Cette image fait référence à l’objet animé qui figure dans le conte et qui permet d’accéder à un autre monde, en l’occurrence, celui du pays des merveilles dans les aventures d’Alice. C’est donc le même objet, une poignée de porte, qui sert de clé dans le roman étudié pour atteindre cet autre monde qu’est la mémoire et l’inconscient de la comédienne. Tous ces éléments manifestent le retentissement profond que produit l’intertexte d’Alice au pays des merveilles et suggèrent qu’une comparaison entre les deux héroïnes pourrait également enrichir notre analyse. À cet égard, Alice atterrit dans un monde déstabilisant, où il n’y a pas de loi, pas de sens à rechercher et où elle change constamment de taille, ce qui signifie que même sa propre apparence lui échappe. C’est un personnage en quête constante de repères dans un univers qui remet en question jusqu’à sa propre identité. De façon semblable, Flora Fontanges, une comédienne qui endosse différentes apparences et personnalités, se retrouve dans sa ville natale qui s’est transformée, où ses repères passés ont parfois disparu, et les lieux la poussent à confronter des souvenirs d’enfance qu’elle avait volontairement refoulés. Pour elle, c’est aussi une quête de repères qui s’effectue, à la fois physiques et identitaires, un voyage au cœur de son enfance qui se révèle somme toute perturbant. Les deux femmes possèdent également des traits de caractère commun. D’abord, elles sont toutes deux dotées d’une curiosité démesurée. Alice est ainsi l’exploratrice par excellence, ayant l’insouciance de se jeter dans le terrier du lapin blanc sans connaître la porte de sortie et la patience d’écouter les personnages étranges qu’elle rencontre.

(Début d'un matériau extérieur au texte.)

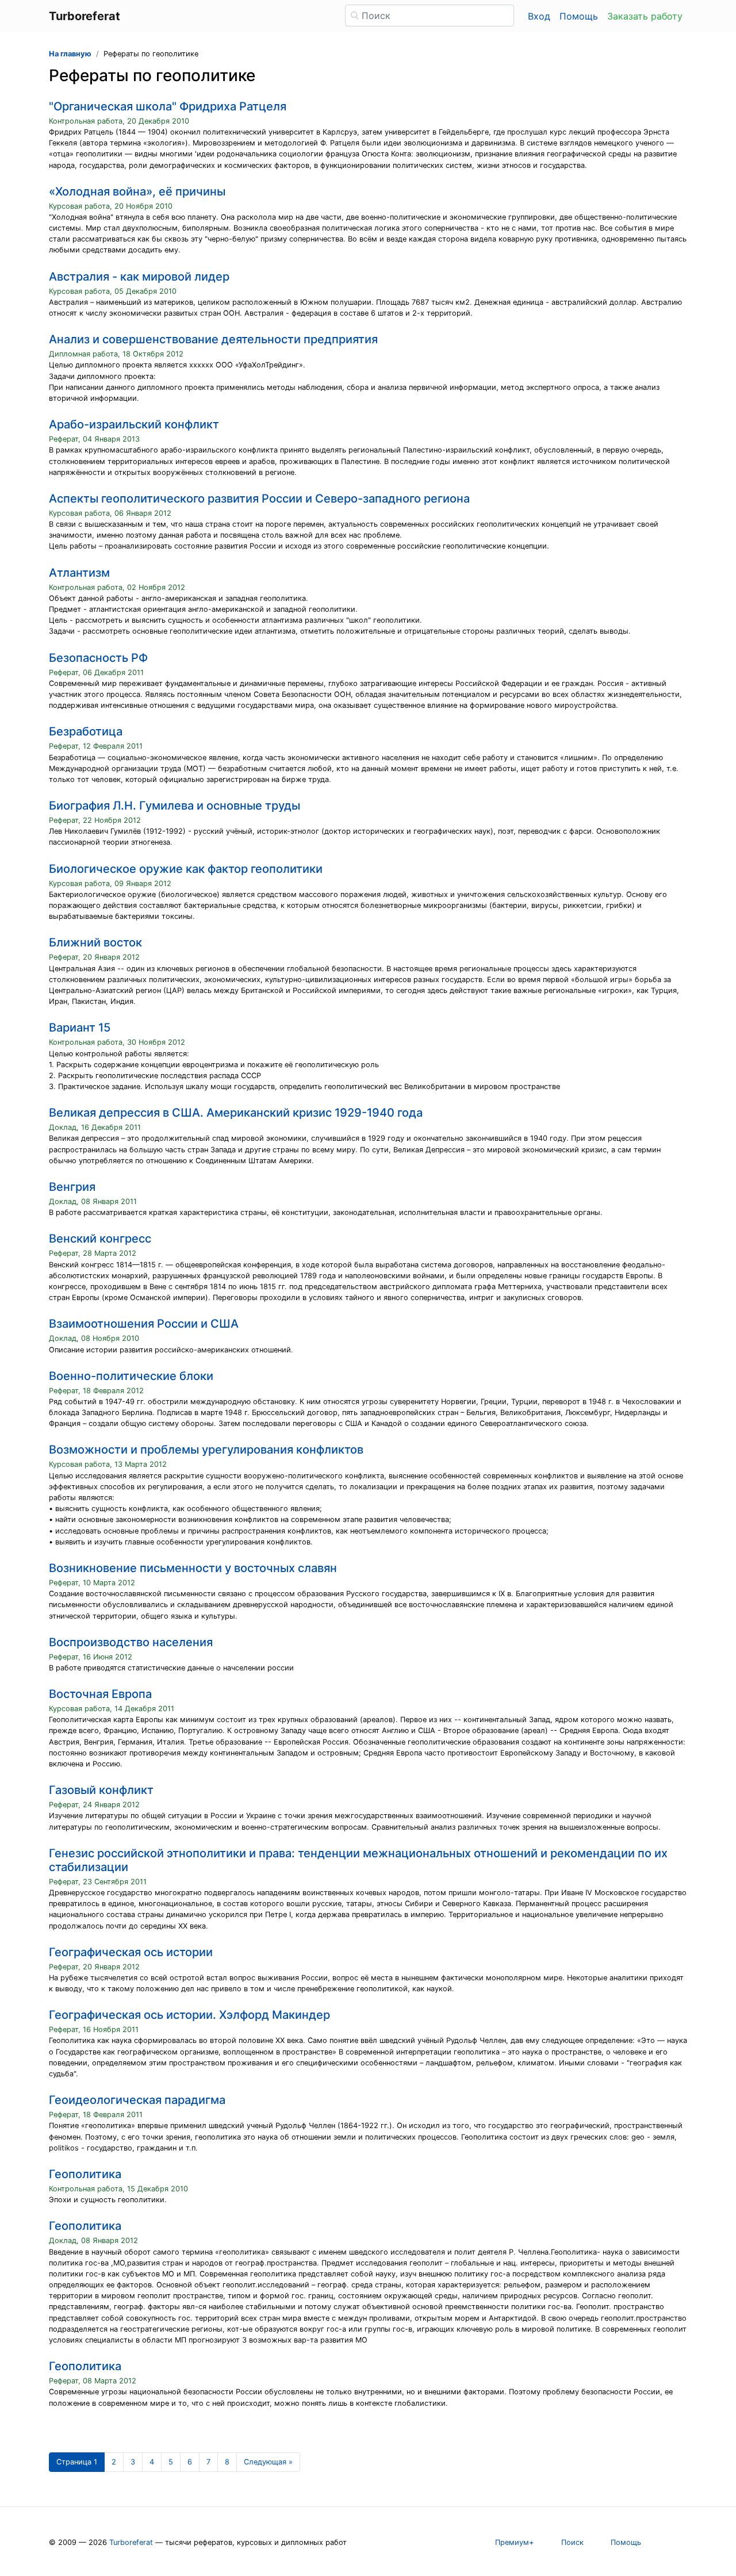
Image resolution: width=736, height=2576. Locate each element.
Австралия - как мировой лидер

Flora fait preuve de la même curiosité envers les êtres qu’elle rencontre, attirée par l’envie d’être une autre, de voir comment cela peut être dans une autre tête que la sienne et de connaître les plus profonds secrets des gens. Elle

possède la patience du voleur, qui attend et qui guette avant de saisir une expression ou une émotion sur les visages qu’elle épie. Ensuite, Alice est également considérée comme têtue et courageuse. Bien souvent menacée à sa première venue au pays des merveilles, elle tente tout de même de faire valoir son point de vue face aux personnages saugrenus qui croisent son chemin. Flora possède un entêtement similaire qui lui permet de courageusement s’opposer aux attentes de ses parents adoptifs en choisissant de partir en France exercer le métier qu’elle aime. En fin de compte, les ressemblances qui réunissent ces deux personnages et leur parcours démontrent combien le conte d’Alice au pays des merveilles, emblématique de l’enfance et du jeu, a pu être enrichissant au niveau symbolique dans le

Premier jardin. Le titre du roman faisant implicitement référence au monde de l’enfance,

cela confirme d’après nous l’importance de souligner une référence intertextuelle qui, si elle apparaît peu, n’en demeure pas moins très présente dans l’imaginaire de l’œuvre.